# Page excerpt:
Reading

2022 Sondheim Semi-Finalists at School 33 Art Center

Previous Story
Article Image

Baltimore News: Jeffrey Kent, NWMA Billboard, Lex [...]

Next Story
Article Image

The 23rd Great Halloween Lantern Parade & Fe [...]

School 33 has long been one of Baltimore’s premier venues for contemporary art. When I first encountered the space in the early 2000s, it was considered one of the “Big Three” Baltimore nonprofit exhibition spaces, along with Maryland Art Place and Creative Alliance. However, over the past few years, there has been no dedicated curator at the space, nor any exhibitions—until now, with the smartly curated 2022 Sondheim Semi-Finalist Exhibition, up through October 30, 2022.

School 33 is located in a historic brick and brownstone school building built in 1890 in what is now Federal Hill. Formerly known as Public School 33, it functioned as an elementary school until 1975, when the school moved to a new building just a few blocks away. After a few years of vacancy, it was established in 1979 as a center for contemporary art, based on the famed New York institution MoMA P.S.1, an “alternative space” for exhibiting cutting-edge contemporary art, as well as offering approximately ten large, light-filled studios for Baltimore-based artists.

 

School 33 Art Center in South Baltimore

 

School 33’s location in Federal Hill has always been a challenge for those of us more comfortable in Mount Vernon and Station North, and Friday night parking during a downtown sporting event (before the existence of Uber and Lyft) was frequently a nightmare. However, upon entering its spacious galleries, replete with clean white walls, gleaming wooden floors, choice gallery lighting, and excellent curation, the journey always proved worthwhile.

For so many visual artists in the Baltimore region, School 33 has offered their first opportunity at a solo, group, or juried show in a space with clout and professionalism. Most importantly, it offered artists an opportunity to apply for these exhibits for free, or sometimes with a low juror’s fee, and you could propose an exhibit as part of this process or apply to be included in a thematic group show juried by a well-respected curator. In addition, School 33 mounted a biennial exhibition of studio resident artists with a catalog. It currently boasts a significant list of artist-residents including Kim Rice, Taha Heydari, Emma Childs, and others poised for national careers.

 

Works by Marybeth Chew, David Page, Katiana Weems, and Sue Crawford
Works by Travis Levasseur

If you have never been to School 33 Art Center or even heard of it, it’s understandable. The gallery has been on hiatus since the pandemic closed its doors in 2020, until now, with the 2022 Sondheim Semi-Finalist Exhibition. This exhibit has long been a community favorite element of Artscape and was formerly mounted in MICA’s Decker and Meyerhoff galleries during the festival. This year, BOPA staff member Lou Joseph did an excellent job designing both the exhibit of 2022 Finalists at the Walters and Semi-Finalists at School 33 to function as group exhibits comprised of succinct bodies of work by each artist.

# Raw data:
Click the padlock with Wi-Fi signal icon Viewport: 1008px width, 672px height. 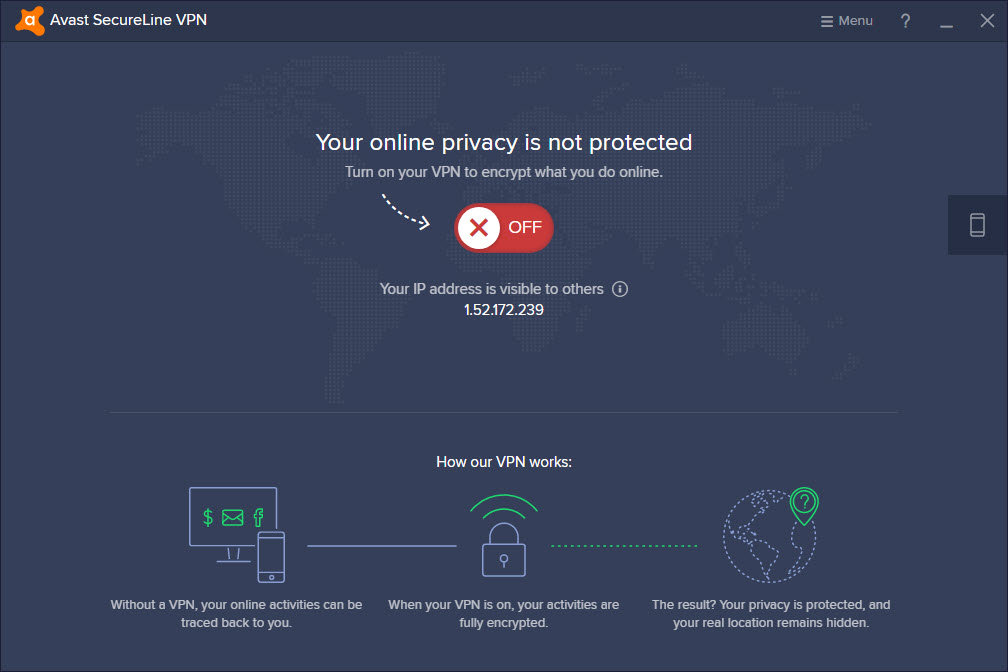pos(504,535)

# What you need to do:
A. In the article on School 33 Art Center, in what year did the former school building become a center for contemporary art?
B. Carry the article on School 33 Art Center forward from its final sentence.

# Replies:
A. 1979

B.
Like this year’s exhibit of finalists at the Walters, the 2022 Semi-Finalists exhibit is smaller than past iterations, but this one is, in my opinion, one of the best. It includes work by Tommy Bobo, Marybeth Chew, Sue Crawford, Andrew Gray, David Page, Katherine Tzu-Lan Mann, Katiana Weems, Travis Levasseur, Mojdeh Rezaeipour, and Amber Robles-Gordon, flowing seamlessly between upstairs and downstairs galleries, with each artist given enough space for their curated body of work to really shine.

The destination is maintained by the Baltimore Office of Promotion and the Arts (BOPA) and even before the pandemic, it seems to have fallen off the radar. Under the direction of the last full-time exhibitions coordinator of School 33, Melissa Webb, the space boasted a vast array of monthly exhibitions and programs from 2014-2019. However, when Webb left the post to attend graduate school at Cranbrook in 2019, her position was never filled, although the exhibits she had planned for the following year were enacted by other BOPA staff members.

Before Webb, School 33 was run by René Treviño from 2009-2014, and it flourished as a space for the best contemporary art and collaborative experiments in Baltimore. It hosted an annual fundraiser called Lotta Art (a hybrid art lottery and auction), offered opening receptions on a regular basis, and won a prestigious Rauschenberg Grant for $100,000 in 2012 to promote collaborative artist installations onsite that were supposed to remain permanently there, but only one still exists.

I had forgotten so much of this—all these years of excellent contemporary art—until I scheduled a visit this fall. Walking through this year’s Sondheim Semi-Finalist Exhibition, a variety of memories came flooding back to me.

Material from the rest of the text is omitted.